Good afternoon, and welcome to the last roundup of November!
This week’s stories cover how Elon Musk recruited a long-time critic of his to fix Twitter Search, how TikTok are helping out small businesses yet again, and Google’s guide to ranking updates vs ranking systems.
Elon Musk Hires A Prolific Hacker To Fix Twitter Search
Twitter’s current CEO Elon Musk has set their eyes on enhancing Twitter’s search bar. This week, he recruited George Hotz, a long-time critic of Musk who also serves as a hacker.
During a 12-week internship, Hotz will aim to “fix” Twitter Search and include new features. One such promised feature is being able to search within liked tweets.
Hotz was the first person ever to jailbreak an iPhone, so they have the background of bringing new features to an existing product or platform.
What’s ironic is that Hotz was actually a long-time critic of Musk, proclaiming that he could develop a better system for self-driving cars than Tesla can.
Hotz reached out to Musk on Twitter and volunteered for an internship, at the expense of the company covering the costs of living in San Francisco. From the tweet chain, it seems like Musk has agreed to these terms.
As of now, Hotz is tweeting his journey of how he’s improving search and adding common features which have been requested from users for a long time.
Which new features though?
One long-requested feature is actually just the search delivering relevant results based on a broad match of words rather than exact words.
As well as this, Hotz is trying to source ideas from users for how to deliver contextual autocomplete results when a user types “from:” into Twitter search.
Another change Hotz wants to make is removing the annoying sign-up/in prompt that appears after scrolling through Twitter if you aren’t logged in.
After removing the prompt, Hotz plans to implement searching within liked tweets.
Beyond the above changes, it’s unclear how Hotz will “fix” Twitter search. However, if they’re documenting the journey through tweets, it’s likely it will become clear as time goes on.
A New Tool To Gain Audience Insight From TikTok
TikTok has rolled out a new business tool which lets a business gain insight into its audiences, with the intent of helping to plan organic and paid content.
The tool can be found in TikTok Ads Manager, however, it’s free to use and you don’t need to have paid for an ad to use it.
The insight can help to plan organic and paid content due to the data that’s available because it’s based on users from across all of TikTok. The data will let you see user behaviours, interests, and demographics.
You can also see which hashtags are popular with your audience so you can incorporate them to boost engagement.
Filters allow you to define your own audience or filter information as well.

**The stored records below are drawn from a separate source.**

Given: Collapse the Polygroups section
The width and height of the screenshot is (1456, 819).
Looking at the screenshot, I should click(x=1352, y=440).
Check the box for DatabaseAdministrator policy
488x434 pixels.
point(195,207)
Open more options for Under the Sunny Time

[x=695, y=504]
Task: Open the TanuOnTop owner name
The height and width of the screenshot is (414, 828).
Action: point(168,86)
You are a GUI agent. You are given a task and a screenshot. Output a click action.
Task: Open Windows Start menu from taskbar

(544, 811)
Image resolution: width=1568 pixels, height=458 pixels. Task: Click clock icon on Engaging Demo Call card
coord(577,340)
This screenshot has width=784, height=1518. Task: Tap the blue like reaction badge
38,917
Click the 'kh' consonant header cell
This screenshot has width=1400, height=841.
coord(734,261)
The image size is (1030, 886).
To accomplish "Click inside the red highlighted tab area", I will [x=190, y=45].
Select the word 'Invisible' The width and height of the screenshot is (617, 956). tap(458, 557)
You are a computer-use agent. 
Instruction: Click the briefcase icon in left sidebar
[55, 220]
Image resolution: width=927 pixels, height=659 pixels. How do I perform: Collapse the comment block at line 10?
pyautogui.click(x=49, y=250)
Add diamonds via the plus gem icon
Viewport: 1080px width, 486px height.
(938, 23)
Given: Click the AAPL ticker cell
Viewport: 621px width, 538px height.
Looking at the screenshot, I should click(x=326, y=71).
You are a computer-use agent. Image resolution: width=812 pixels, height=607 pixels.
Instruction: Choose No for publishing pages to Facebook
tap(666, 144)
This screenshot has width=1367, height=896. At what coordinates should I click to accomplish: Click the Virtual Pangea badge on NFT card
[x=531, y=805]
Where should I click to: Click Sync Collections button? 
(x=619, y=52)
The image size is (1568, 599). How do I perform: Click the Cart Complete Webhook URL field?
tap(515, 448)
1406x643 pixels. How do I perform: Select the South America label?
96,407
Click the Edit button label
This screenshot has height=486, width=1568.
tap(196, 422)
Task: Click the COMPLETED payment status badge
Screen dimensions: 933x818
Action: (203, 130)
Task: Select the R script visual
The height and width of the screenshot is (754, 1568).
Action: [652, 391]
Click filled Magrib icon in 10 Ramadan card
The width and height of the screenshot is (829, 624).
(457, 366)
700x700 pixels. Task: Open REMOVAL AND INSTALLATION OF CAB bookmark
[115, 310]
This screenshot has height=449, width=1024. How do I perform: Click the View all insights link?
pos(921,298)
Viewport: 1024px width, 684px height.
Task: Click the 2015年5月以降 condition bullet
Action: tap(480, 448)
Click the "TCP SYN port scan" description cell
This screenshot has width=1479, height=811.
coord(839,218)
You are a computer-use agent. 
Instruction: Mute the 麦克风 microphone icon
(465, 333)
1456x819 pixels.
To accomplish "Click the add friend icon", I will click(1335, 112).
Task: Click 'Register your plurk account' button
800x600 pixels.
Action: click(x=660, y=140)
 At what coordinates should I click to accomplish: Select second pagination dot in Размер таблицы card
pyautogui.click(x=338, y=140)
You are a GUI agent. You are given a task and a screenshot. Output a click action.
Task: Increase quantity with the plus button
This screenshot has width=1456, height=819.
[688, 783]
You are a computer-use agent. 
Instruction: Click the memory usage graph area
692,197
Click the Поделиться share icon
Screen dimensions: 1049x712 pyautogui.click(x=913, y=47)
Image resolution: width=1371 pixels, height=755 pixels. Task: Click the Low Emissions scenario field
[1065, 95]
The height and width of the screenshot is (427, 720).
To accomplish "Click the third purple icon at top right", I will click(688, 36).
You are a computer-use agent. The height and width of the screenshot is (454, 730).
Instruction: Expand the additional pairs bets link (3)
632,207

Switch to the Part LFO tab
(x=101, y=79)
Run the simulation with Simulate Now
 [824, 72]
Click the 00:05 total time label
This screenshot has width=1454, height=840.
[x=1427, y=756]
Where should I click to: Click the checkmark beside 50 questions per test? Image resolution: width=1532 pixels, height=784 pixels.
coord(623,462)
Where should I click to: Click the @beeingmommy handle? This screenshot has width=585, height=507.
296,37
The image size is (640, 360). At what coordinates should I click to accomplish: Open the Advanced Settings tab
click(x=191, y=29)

Here’s some more info about the data from TikTok Audience Insights.
TikTok Audience Insights
Audience Insights is available to use through the TikTok Ads Manager, and delivers aggregated information from users who have been active in the last 30 days.
To access the tool:
- Login to Ads Manager
- Select “Reporting” from the top navigation bar.
- Click “Audience Insights”
Defining An Audience
By using the menu on the left, you can define your audience by using custom filters or segments such as:
- Interests & Behaviors – includes the optional sub-filters:
- Ad Interest Categories
- Video Interactions
- Creator Interactions:
- Hashtag Interactions
After defining an audience, you’ll see the audience overview tab:
The Audience Overview tab shows you easily readable graphs and charts displaying the following data for your audience:
- Device OS
- Device Prices (USD): Device price is only available in USD.
- Top 10 interests
- Bottom 10 interests
There’s also a tab which shows your audience’s interests to see what type of content they engage with:
You can see the top ten hashtags a user engages with, and the ad categories they engage with.
You can also export the data to an Excel spreadsheet with the “Export All” button in the top right-hand corner.
TikTok is currently releasing quite a lot of tools and resources for small businesses, which advertisers and marketers are appreciating.
Google’s Guide To Ranking Systems
Google has published a new guide to the current ranking systems the company use for websites and content, and the ranking systems they’ve sunsetted in the past.
The aim is to keep SEO’ers and marketers informed about terminology, ranking systems compared to ranking updates, and which ones are current or retired.
A ranking system constantly runs in the background, but an update is a one-time change to a system.
For instance, the product review system constantly runs in the background when Google delivers you a search result based on product reviews, but updates help to improve it.
Here’s more about the Google guide to ranking systems.
The Current Ranking Systems
Here are the current ranking systems Google use:
- Crisis information systems
- Deduplication systems
- Exact match domain system
- Freshness systems
- Helpful content system
- Link analysis systems and PageRank
- Local news systems
- Neural matching
- Original content systems
- Removal-based demotion systems
- Page experience system
- Passage ranking system
- Product reviews system
- Reliable information systems
- Site diversity system
- Spam detection systems
Sunsetted Google Ranking Systems
The ranking systems that Google don’t use anymore are:
- Mobile-Friendly ranking system
- Page speed system
- Panda system
- Penguin system
- Secure sites system
If you want to learn more information about the above ranking systems, Google’s guide explains each one in detail.
As always, thank you for reading this week’s digital roundup!